B2B appointment setting and increasing average order value (AOV)

How your B2B appointment setting process can increase your average order value, average order size, get more short-term results. 

A company called me not long ago with this question. “Our average sale is $1,000.00. Our best, most profitable, most desired sales are $5,000.00+. How do we get more $5,000.00 projects in our sales mix?”

To move AOV, there are four considerations.

  • Refocus targets
  • Add to the scripting
  • Core process is the same
  • Whether you seek short-term or longer-term results
  • Mindset and confidence

1. Refocus targets selected, and the list used.

As a generalization, prospects that buy more often have common characteristics.

Typically, they may be in specific industries, and have a certain range of sales volume or number of employees, that makes them more likely as a class to buy more.

The first step is to make sure that all the companies with the characteristics of those that tended to buy more were identified and put into play.

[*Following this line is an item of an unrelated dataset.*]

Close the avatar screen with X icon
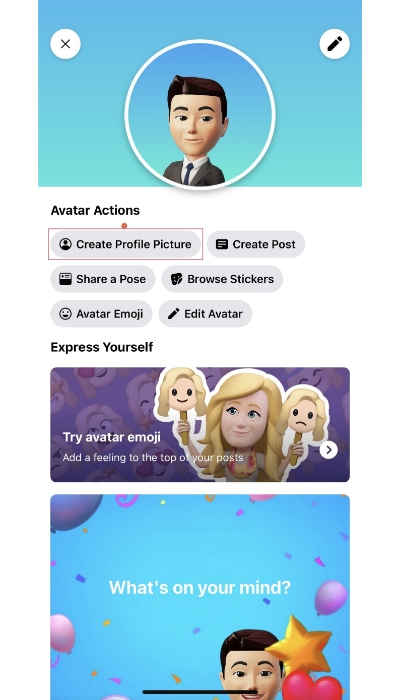 tap(66, 44)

Focus on this group and interact well with them. No shortcuts, no superficial prospecting effort. Go deep with your process.

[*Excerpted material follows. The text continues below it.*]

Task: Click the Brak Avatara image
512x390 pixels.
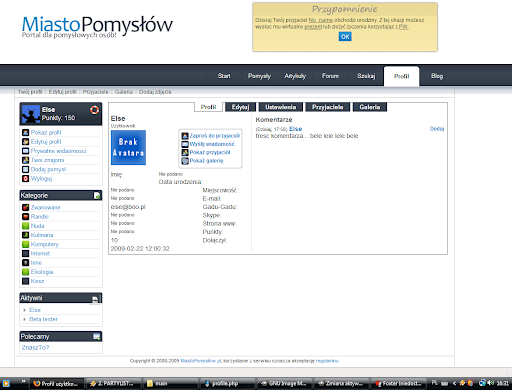Action: pyautogui.click(x=128, y=147)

Only invest in a quality up-to-date list that you will have unlimited use of, be able to download right into your database, and include only records that meet all your select criteria.

Do not spend time or resources on prospects with low probabilities.

TIP: Don’t try to save money on your list by buying bulk. You always lose this way. Your list cost pales compared to the labor and expense to work it. That great deal will cost you productivity and lost opportunities very shortly.

Tip. Ensure that you properly code those segmentation criteria in your database, allowing you to slice and dice your list to maximum advantage.

2. Alter the scripting used to set appointments and “qualify”.

Some people lie. Some people don’t know. Some people won’t tell you.

So, if you are going to ask questions over the phone and expect to get straight answers, you are naive. But, we do know this. As a class, people who tell you they have a need and would be comfortable spending $5,000.00 plus on a project are better prospects than those who don’t.

Once you’ve used the winning set appointment script, ask two more questions about money and timing.

A.” Mr. Prospect, our average project is in the $5,000.00 to $10,000.00 range, if you felt comfortable with everything would this range be satisfactory?

Since our goal is to weed out the smaller projects, this question is non-threatening and provides insight into the odds of investing $5,000.00 or more.

B. “Mr. Prospect, if the price was right, and again, if you felt comfortable with everything, what would you do?”

If they say, “hire you to start in one month”, that is a great appointment. If they talk about talking to someone else, convening a committee, checking with the finance person for budget authorization, etc., then bells and whistles should start to go off and you should probe deeper before deciding where to invest your time.

3. Your core process remains the same whether calling larger or smaller companies

Potential training client with two call centers to get up and running calls me and says “We target smaller and mid-size companies and your appointment setting strategies seem more oriented to larger companies, will they work for us?”

The size of your target account does not matter at all in terms of the core process you will use to set discovery calls with top level decision-makers.

Whether you are targeting big companies or small companies, corporations or individuals, richer people or people of less means… your core process of how you organize, code, segment, call patterns, scripts, respond to resistance, follow-up and ancillary materials stay the same.

Regardless of size, your core calling process does not change. What works with smaller targets works with larger targets.

THERE IS A DIFFERENCE… and it is this… economics.

If the average new account size of a group you are targeting is smaller, you have to adjust your process a bit to keep your cost per appointment, cost per sale within reason.

Every company or individual, regardless of what you are selling, has targets that buy more, and targets that buy less. Simple economics mandate that you cannot invest the same amount of resources to sell X as you would use to sell 10X.

So you adjust your process and how much time and resources you invest on different target groups. It is not a new process. It is not an alternative method. Smaller targets dictate more care in picking who to call, may require more of short-term result type scripting strategy and mandate that you spend less time/fewer dials into an account… but your core process remains the same.

4. Seeking short-term or longer-term results

There is a closely related issue to the question of size. It is the issue of whether you seek short-term or longer-term results. I deal with a lot of companies that might be start-ups, have lost a few major accounts and are going through a transition or who just are in an awful slump, that seek appointments that will close fairly quickly. They aren’t looking for the perfect world right account; they are looking for the OK generate cash now account.

Others call me with another issue. Their business is great but there is a strategic target group they wish to penetrate. They want to catch and close whales.

In both cases the core process is the same. You don’t prospect with a totally different process when you seek short-term business than you do seeking longer-term business. There are strategic changes you will make, given the economic reality, to keep your cost per appointment and cost per sale within acceptable ranges, but the core process is the same.

5. Be confident in your abilities and adjust your mindset

Many times the problem is in your mind. This happens a lot. Company or individual will insist that they are not ready or comfortable to meet and sell larger type accounts. Mr. Experience will insist on allocating some call time to these larger size accounts, even if they think they are not ready for them. Inevitably they discover that they can get appointments and close those larger accounts just as easily as they can smaller accounts. So they “re-aim the gun” and focus more efforts on the larger accounts they had previously thought beyond them.